July 1, 2020

Independence — the ability to think, feel, and act without excessively relying on others to provide direction — is a crucial life skill that promotes healthy self-esteem and overall wellbeing. Here’s how you can nurture your child’s growing independence in the early years.

1. Trust Your Child’s Inherent Capabilities

Fostering a child’s independence begins with the belief that children are naturally competent learners with the ability to make decisions for themselves. Recently, at Sanctuary’s Ashmore centre, the staff introduced drinking glasses into the toddler room. The glasses are displayed beautifully on an open shelf and available for the children to use when they want a drink. “We have 18-month-olds that will go over, grab a glass, and get the educator to help them pour the water in,” says Michelle Tuffley, Sanctuary Early Learning Adventure’s operations manager. “We trust the children enough that they’re going to hold the glass properly. We have 12 toddlers in that room —and not one of those glasses has been broken.”
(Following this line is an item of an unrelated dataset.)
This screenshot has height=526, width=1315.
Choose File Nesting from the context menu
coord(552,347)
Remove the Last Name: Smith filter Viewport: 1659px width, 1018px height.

2. Attune To Your Child’s Cues

Children are born wanting to engage in their environment and connect with the people init. Even babies who’ve not yet learned to talk will use their voice and body language to express how they feel and what they want. Paying attention to your child’s engagement and disengagement cues shows you respect their ability to make choices. “Even the simplest things, like spooning food into a baby’s mouth, are an opportunity to introduce early independence skills,” says Michelle. “The baby will indicate when they’re ready for the next mouthful — but we adults are often so focused on getting our own stuff done that we’re already shoving in another spoonful.”

3. Practise Mindfulness

Essential to encouraging young children’s independence, then, is parents’ and caregivers’ ability to be present and connect with a child in a meaningful way. “You’ll have the child’s full attention if they have your full attention,” says Michelle. “It’s really about slowing down and connecting with integrity. When we do that, we show children that they’re worthy and build their self-worth.”

4. Give Choices

“For young children, everything is adult-directed— absolutely everything, from the time they wake up,” Michelle points out.“In these foundation years, allowing children to have agency, to make simple decisions about things like what they want to wear or what they want to eat, or have input into what they want to do for the day, helps set them up for success later in life.”

5. Limit Options

When giving your child choices, rather than open-ended questions, aim to offer two or three specific options. “It might be, ‘would you like to wear a dress today or pants?’’ suggests Michelle. “If they say pants, you can offer three options and have them choose which one. It’s important to give them space to think, too, rather than standing over them.”  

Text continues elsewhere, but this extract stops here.